Just A Day In The Life
Monday was the start of a whole two week vacation for Rigel - yipeeee! Of course, people ask us, "Are you going on a trip?" and we get those incredulous stares from everyone when we say "No, mostly we're just hanging around home." Everyone, that is, except other people with small children who can fully realize the orgasmic glory in being in the heavenly silence that is your home when your kids are away at school for a WHOLE SIX HOURS, or being able to go out to lunch together to a restaurant whose menu boasts not a single CHICKEN NUGGET.
Yesterday we decided to have our sitter, who usually picks the girls up on Wednesdays, stay an extra few hours so we could get out and get crazy and not only have lunch but schedule in a couple of other adult activities, none of which involved peep shows or illegal parking on secluded roads so Get. Your Minds. Out of The Gutter.
Okay, it did involve massages, but the legal kind, given by strong, strapping Japanese women from the old country. We had decided to book sessions for the two of us at our favorite place in Little Tokyo, preceded by lunch and then some shopping. By the time we were making these plans it was already close to 12:30, so I booked our massages for 4:30 in the hopes that we could grab a quick bite and get to the real business at hand, finding some nice new crop jeans and a cute top for me. Rigel had more ambitious plans in mind, however, that involved a relaxed, lingering lunch at the Getty and then shopping, which seemed a little narcissistic of him, I mean, what about MY PANTS, but hey, since he was paying, I went along.

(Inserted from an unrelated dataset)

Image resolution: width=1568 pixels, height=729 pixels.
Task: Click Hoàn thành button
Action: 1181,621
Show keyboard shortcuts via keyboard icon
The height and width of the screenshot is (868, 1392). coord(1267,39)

Lunch at the Getty proved to be a good idea as it was a gorgeous day. We were having a great time just hanging out and being together and, of course, talking about the kids which is what parents mostly do when they go out even though they like to pretend they talk about books, politics and other lofty subjects. After lunch we sat outside in the sun and I was trying not to think about the dwindling day and the dimming prospects of any new clothes acquisitions and at around three o'clock Rigel says, "So, let's head on over to the mall and do some shopping and then get our massages." This is when I started looking around for my little time travel pod, since, how were we supposed to get from the Westside to downtown in an hour and a half, AND fit in a shopping trip? He assured me with his usual, "Oh ye of little faith" speech which I countered with my "Oh ye of little time sense" speech and which escalated to him trying to emphasize his point by some erratic driving and then me punching him in the arm.

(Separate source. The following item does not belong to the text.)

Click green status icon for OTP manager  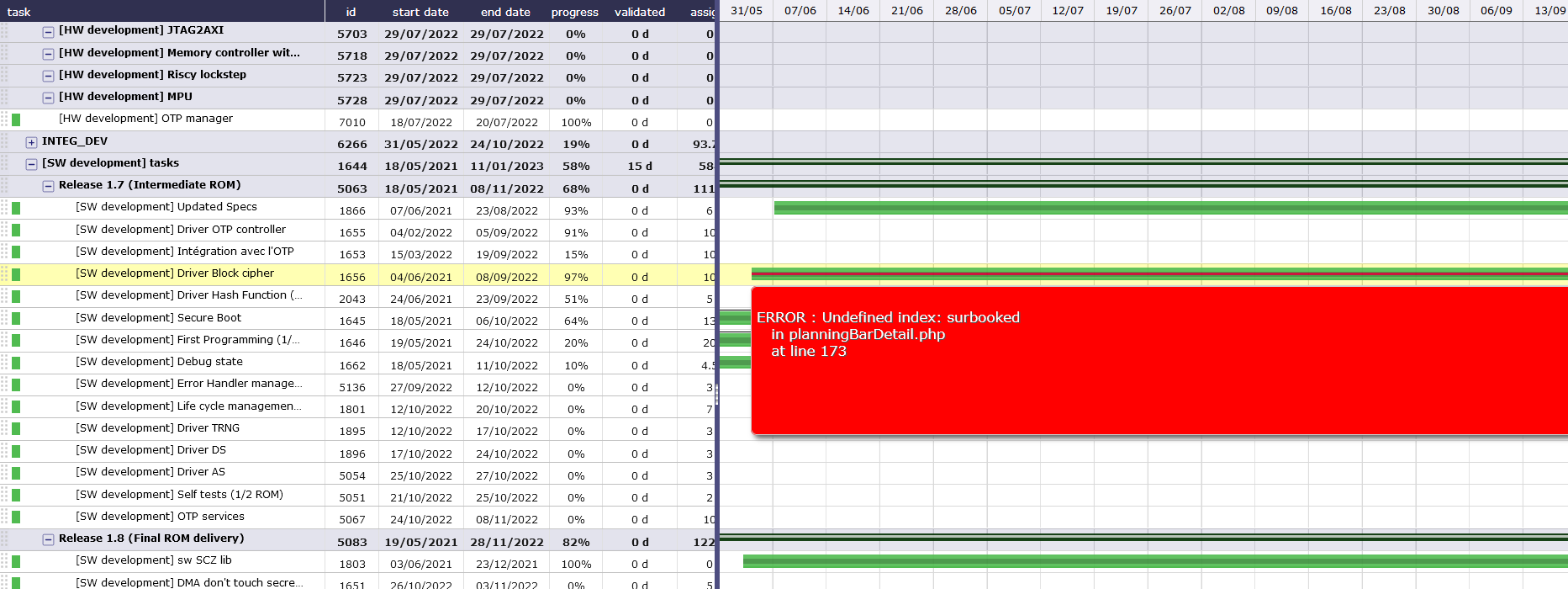[x=16, y=119]
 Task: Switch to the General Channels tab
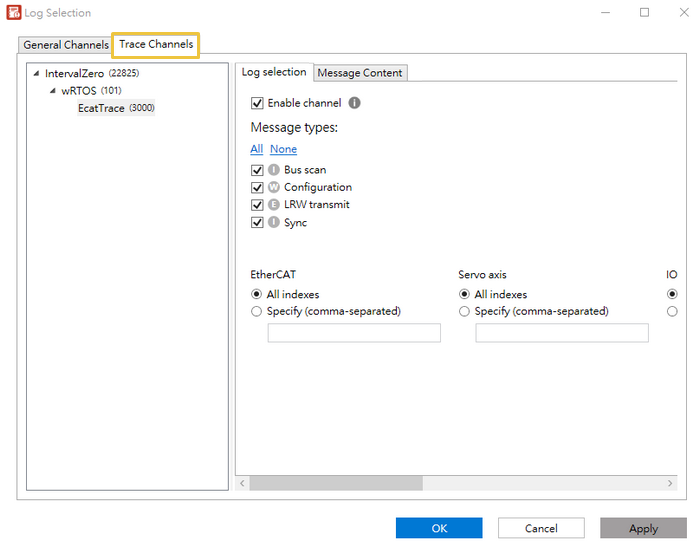tap(66, 45)
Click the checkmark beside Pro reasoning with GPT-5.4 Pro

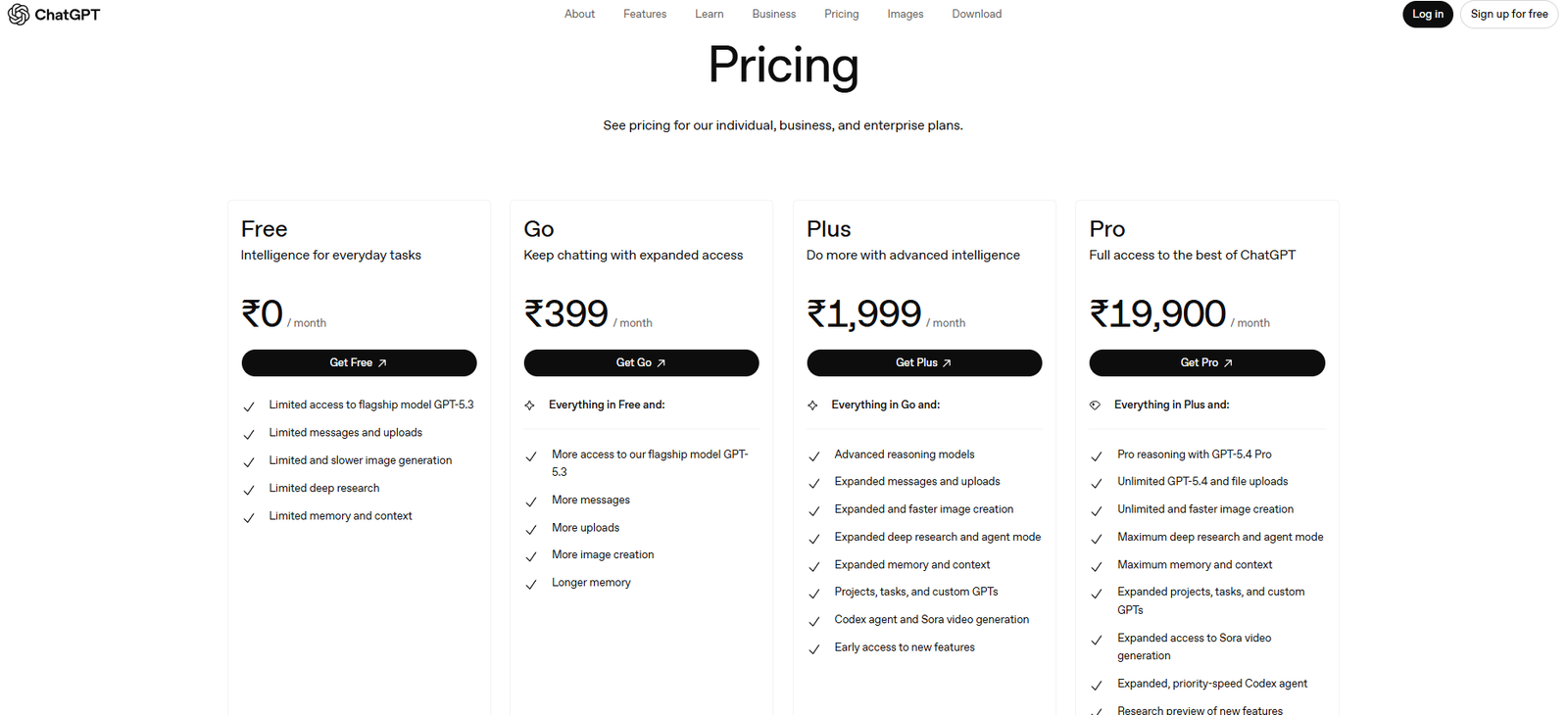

Well I guess HE SHOWED ME cause he got us into Westwood by 3:15 and we started looking for a place to dump his hard-earned money. I wanted some unique, one-of-a-kind items not crafted by minors in Malaysia, so I stopped a couple of Gen-X UCLA students and asked them where I could find the nearest Gap and they answered tersely, "There isn't one in the village. ANYMORE." I think I heard them mutter "Die Yuppie Scum" under their breaths, but we were running late so we didn't have time to run them over with our VW station wagon or give them a lecture on the merits of finding a good accountant. We pulled into a parking spot right in front of Urban Outfitters around 3:20 and I was off, knowing that I had a scant 20 minutes to fulfill my mission.

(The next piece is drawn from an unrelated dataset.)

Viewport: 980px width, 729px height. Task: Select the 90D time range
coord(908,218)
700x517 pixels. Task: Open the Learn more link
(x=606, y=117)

Finding the crop jeans of my dreams turned out to be harder than I thought, as I was soon to discover that finding any pants whose waist band actually came up past my butt crack was nearly impossible - really, why bother with the upper six inches of fabric anyway, why not just sell the damn pant legs with a garter belt? (The earth is shaking right now, set in motion by the heads of billions of men, nodding vigorously in agreement) Realizing that righting the world's wrongs was going to take more than five minutes and could not be accomplished by a housewife standing in her panties in a dressing room, we left the store, my only purchase a belt that I could use to hold up my old-fashioned pants that came up almost to my navel.
We made it to our massages only ten minutes late and being pummeled by an overzealous Japanese woman with the fists the size of small boulders turned out to be the perfect ending to our day. Driving home we were happy - Rigel aglow with the prospect of eight more days off and me contemplating the millions I was going to make with my garter-belt jeans.